Anfang Januar 2022 findet die Qualifikation der Junioren- und Juniorinnen für deren WM statt. Ohne zusätzliche Mittel müssen wir aus heutiger Sicht hier alle geplanten Vorbereitungsmaßnahmen auf die Qualifikation absagen und darüber hinaus auch die Teilnahme an dem Wettbewerb in Frage stellen. Auch der gerade sehr erfolgreiche und bezüglich Talententwicklung sehr positiv und erfreulich verlaufene Sichtungslehrgang für die Youth Olympic Games 2016, der ein essentieller Baustein für künftige Curling-Generationen sein sollte, wäre damit ad absurdum geführt.

Auch die Bundesstützpunkte (derzeit Garmisch, Oberstdorf und Füssen) brechen dem DCV weg: Laut negativem Bescheid aus Bayern müssen wir Garmisch und Oberstdorf als Nachwuchsstützpunkt aufgeben. Eine Einstellung der Sportstättenförderung hätte zusätzlich zur Folge, dass uns die bisher gewährten Eiszeiten nicht mehr zur Verfügung stehen. Die Situation in Füssen wäre ungeklärt, da wir bei Wegfall der Förderung der Eismeister kein wettkampffähiges Eis mehr zur Verfügung hätten und ggf., wie auch an den anderen Standorten, die Nutzung der Trainingsstätten auf ein Mindestmaß, sprich Vereinsniveau mit zwei Mal Training die Woche, reduziert oder ganz aufgegeben würde. An Sommertraining ist dann gar nicht mehr zu denken, da die Sportstätten uns kein Eis zur Verfügung stellen werden. Der neu vorgesehene Bundesstützpunkt in Hamburg wäre somit auch hinfällig.

Wir haben gegenüber DOSB und BMI klar kommuniziert, dass ein solcher Schritt fürs deutsche Curling ein Rückfall in die Steinzeit bedeutet. Der Leistungssport im Deutschen Curling-Verband ist am Ende und hat so wahrscheinlich für lange Zeit keine Chance mehr zurückzukommen. Für Außenstehende scheint es auf dem Papier ein Leichtes, die Sportförderung zu streichen, doch die tatsächlichen Konsequenzen, auch auf den Breitensport und damit den gesamten DCV, sind aus heutiger Sicht nicht zu überschauen. In jedem Fall wird uns damit der Boden unter den Füßen weggezogen.

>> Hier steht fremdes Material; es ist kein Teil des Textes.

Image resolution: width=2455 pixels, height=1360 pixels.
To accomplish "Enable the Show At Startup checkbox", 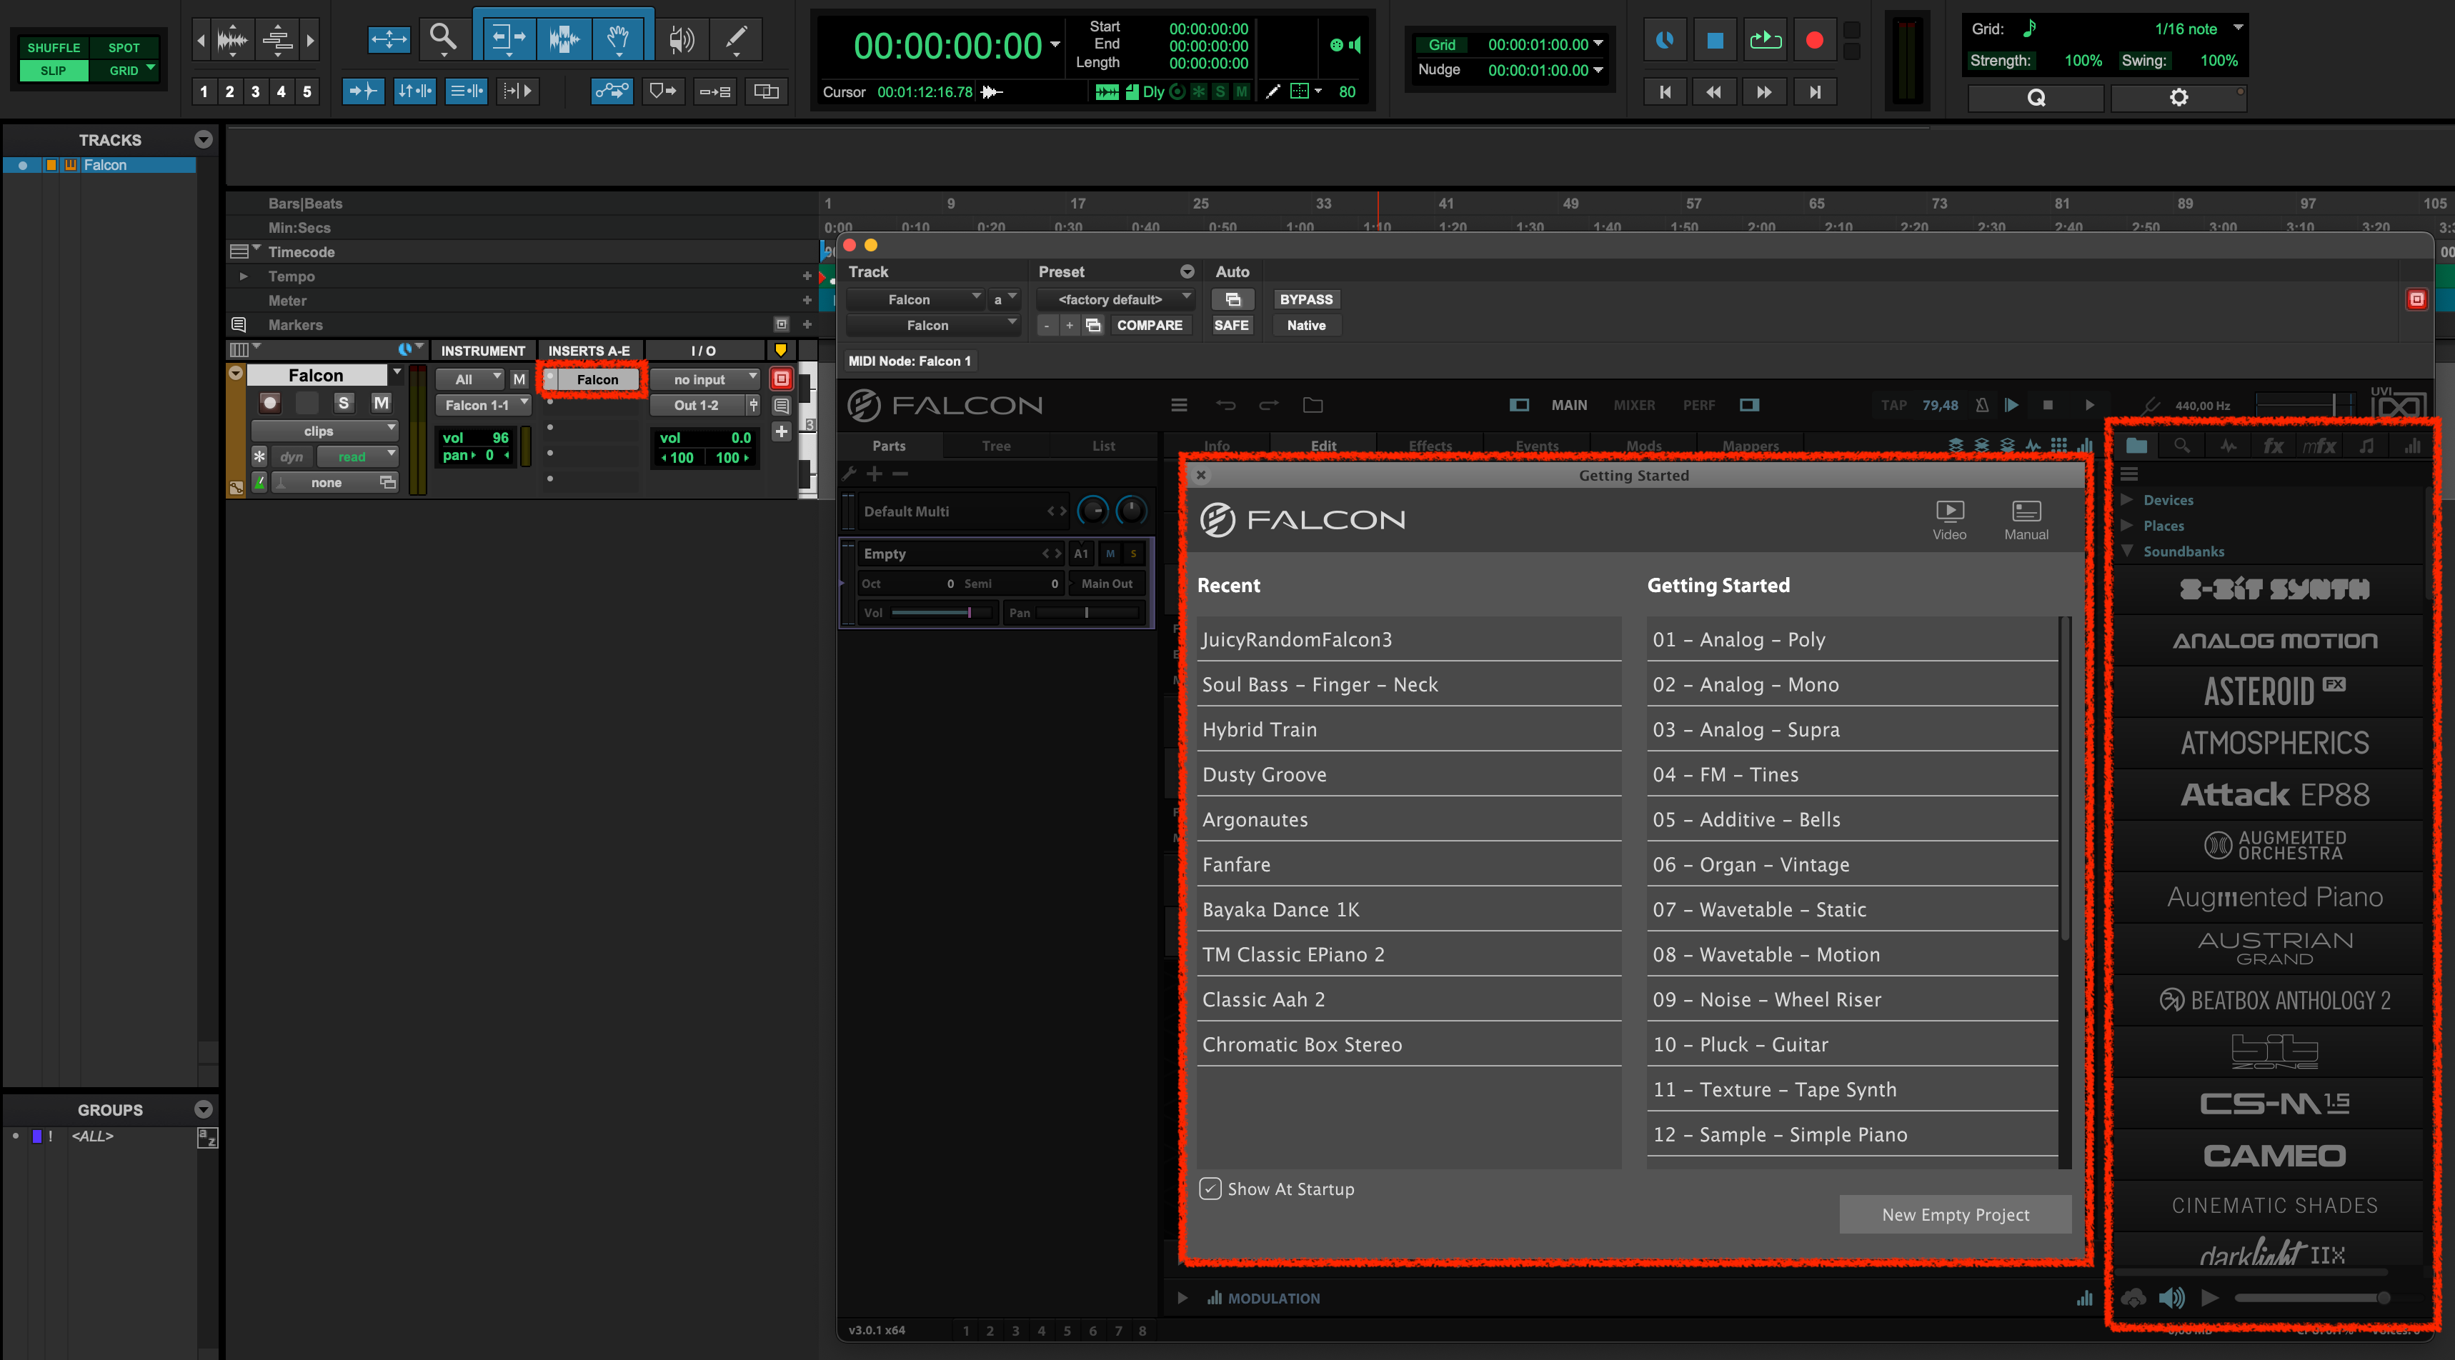I will [1210, 1188].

Zum Verhängnis soll dem DCV eine Finanzierungslücke auf der Personal-Förderungsseite im deutschen Wintersport von etwa 350.000 Euro werden, von denen der DCV etwa 60.000 Euro beanspruchen würde. Da das BMI nicht bereit ist, diese Mittel aufzustocken, wird der DCV aus der Gesamtförderung genommen, um die Lücke zu stopfen. Das DCV-Präsidium bedauert diesen Schritt nicht nur, sondern ist entsetzt, wie hier mit einem olympischen Spitzenverband umgegangen wird, der in der Vergangenheit immer wieder mit relativ geringer Förderung und viel Engagement Einzelner große Erfolge für den deutschen Sport eingefahren hat.

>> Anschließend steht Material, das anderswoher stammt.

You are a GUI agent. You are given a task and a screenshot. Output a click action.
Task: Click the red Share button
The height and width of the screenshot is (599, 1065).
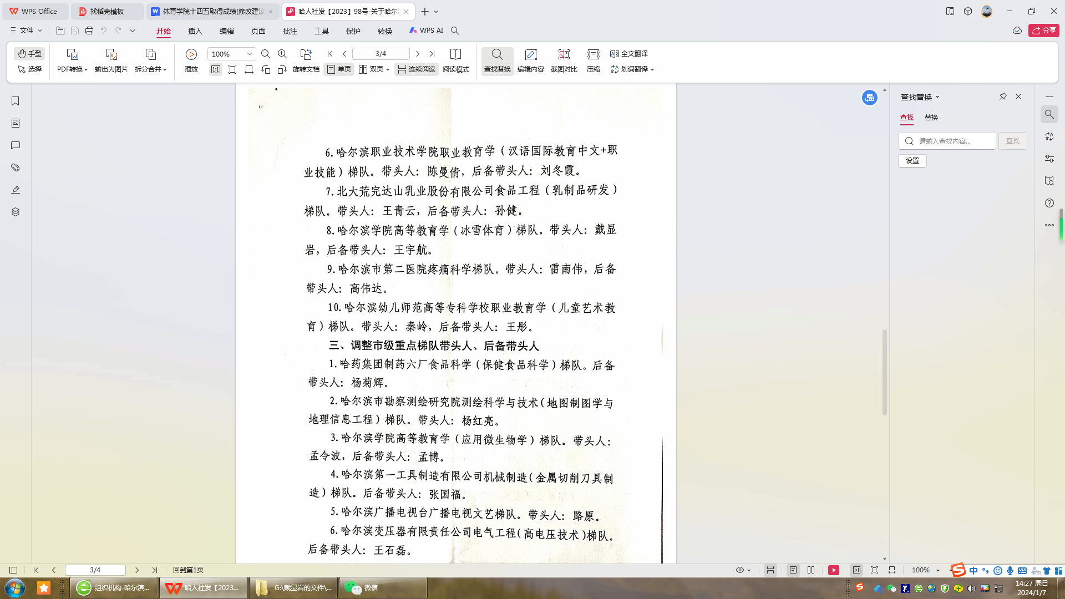(x=1043, y=31)
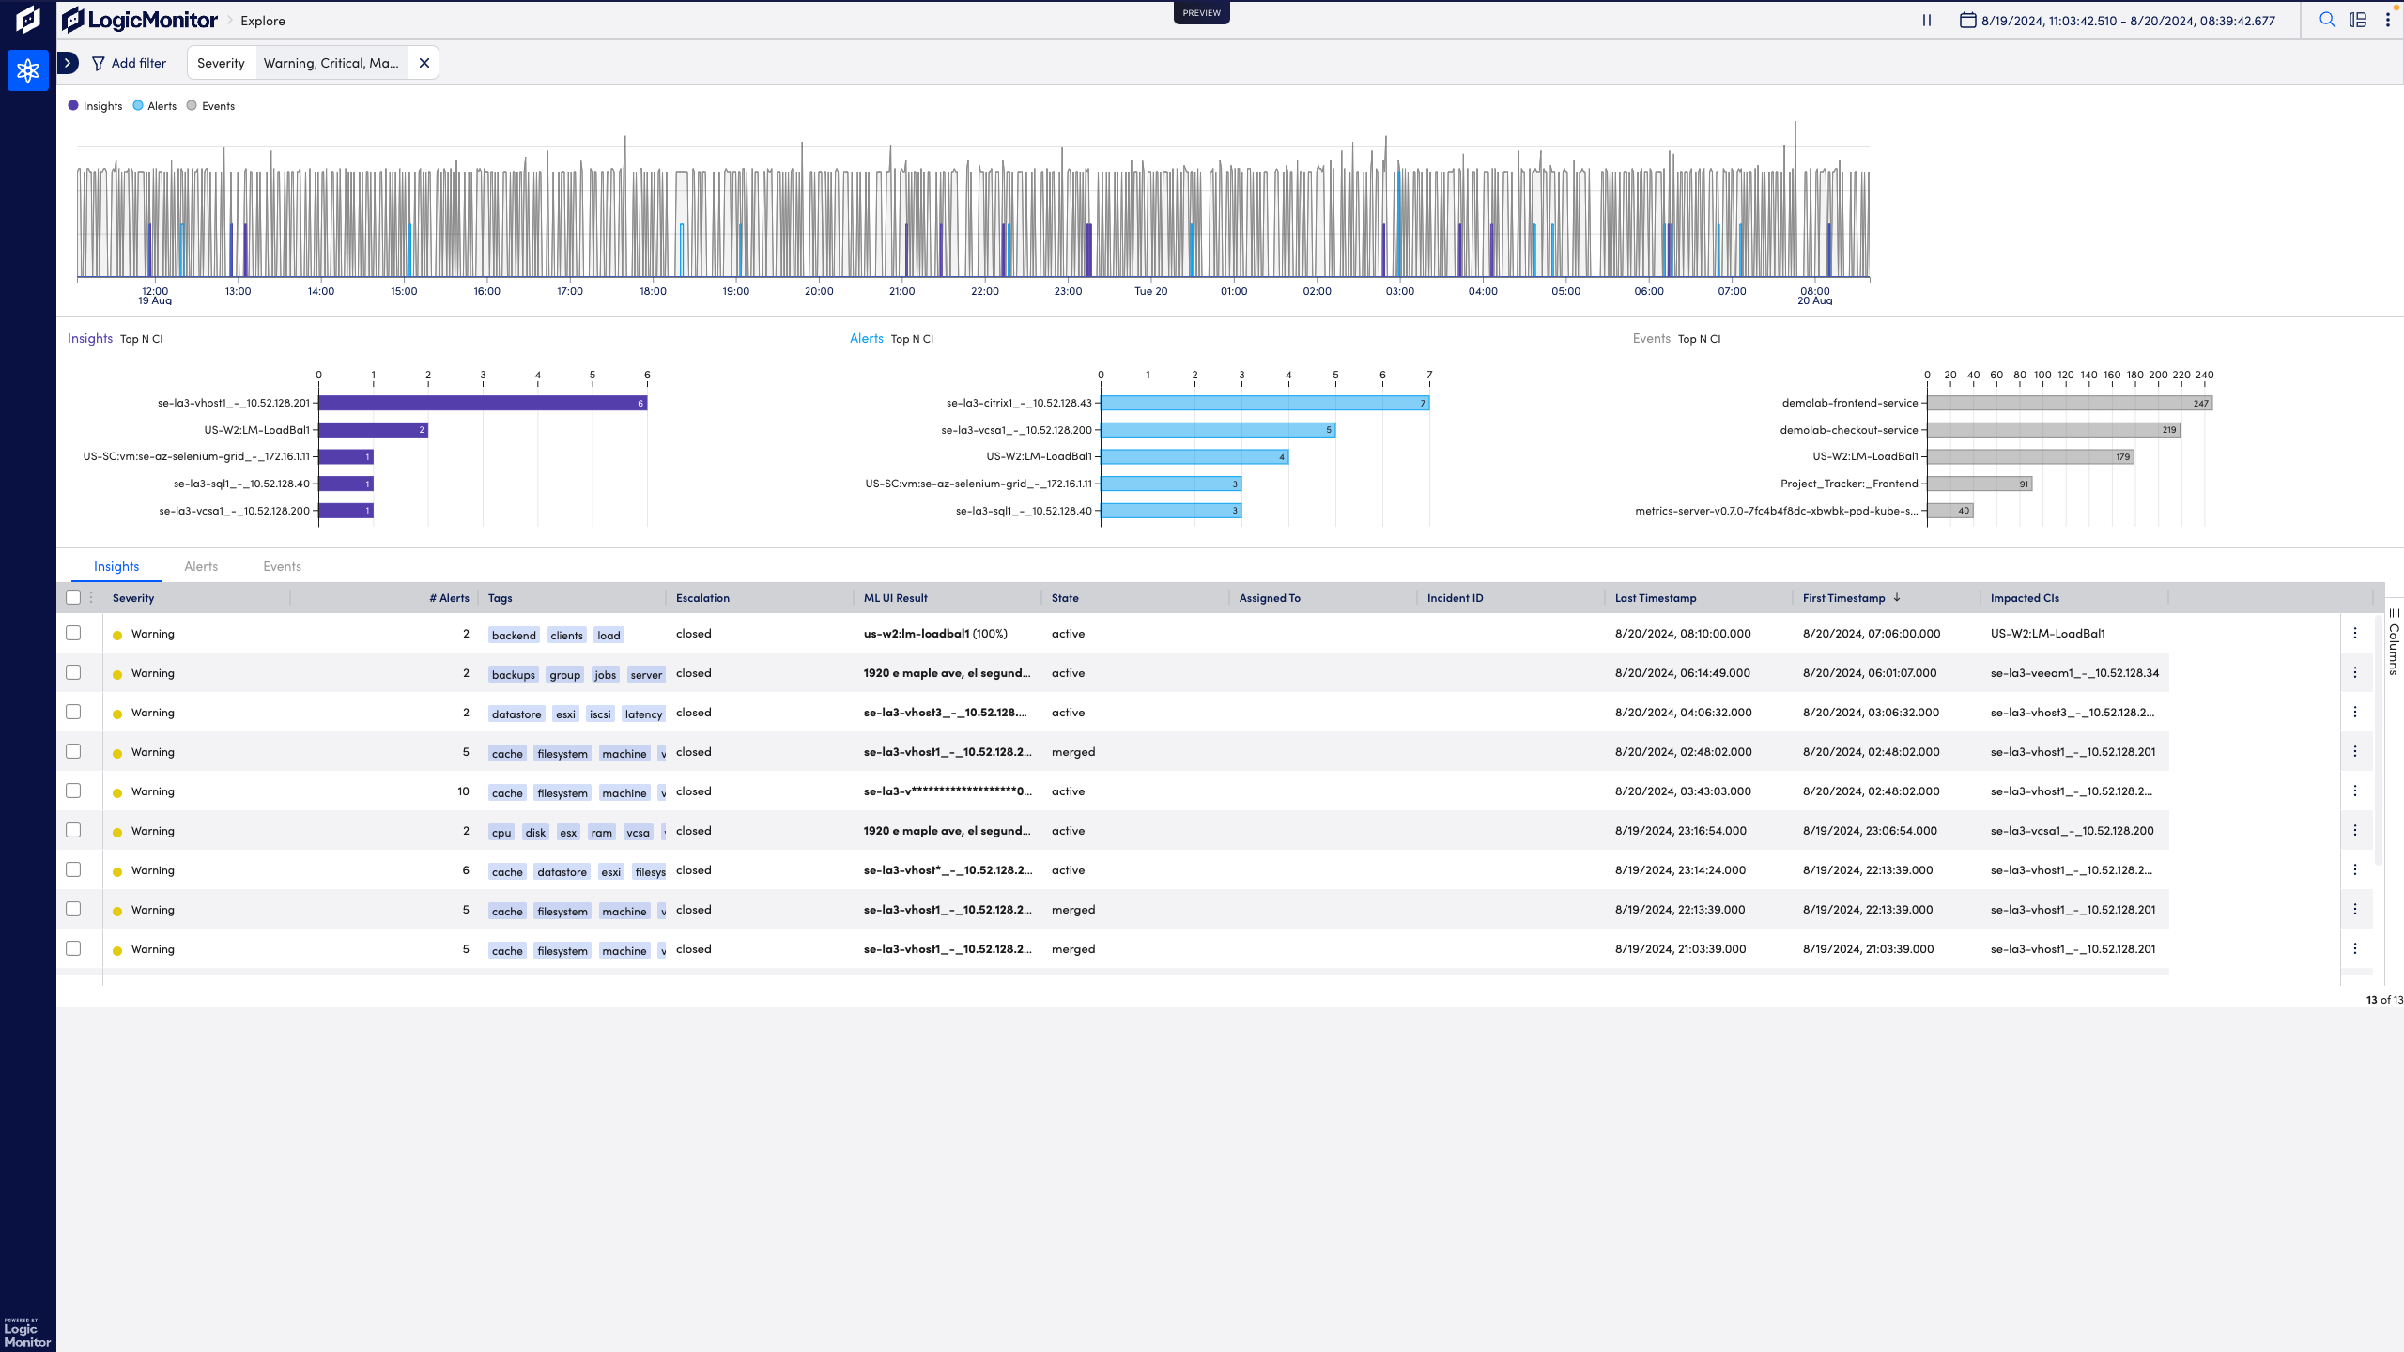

Gerade angesichts der Tatsache, dass der DCV sich hinsichtlich der Leistungsförderung mit neuem Konzept und neuem Bundestrainer – einem der renommiertesten Curling-Trainer im deutschsprachigen Raum – neu aufgestellt hat, um wie von BMI und DOSB gefordert mittel- bis langfristig den internationalen Anschluss wiederherzustellen, ist es besonders unverständlich, dass zu diesem Zeitpunkt ein solcher Schritt erfolgt.
Welchen Eindruck es von einer Nation erzeugt, die sich für 2024 oder 2028 als Olympia-Gastgeber positionieren möchte, wenn man einen bis dato recht erfolgreichen olympischen Fachverband einfach so über die Klippe stößt, lassen wir hier mal dahingestellt.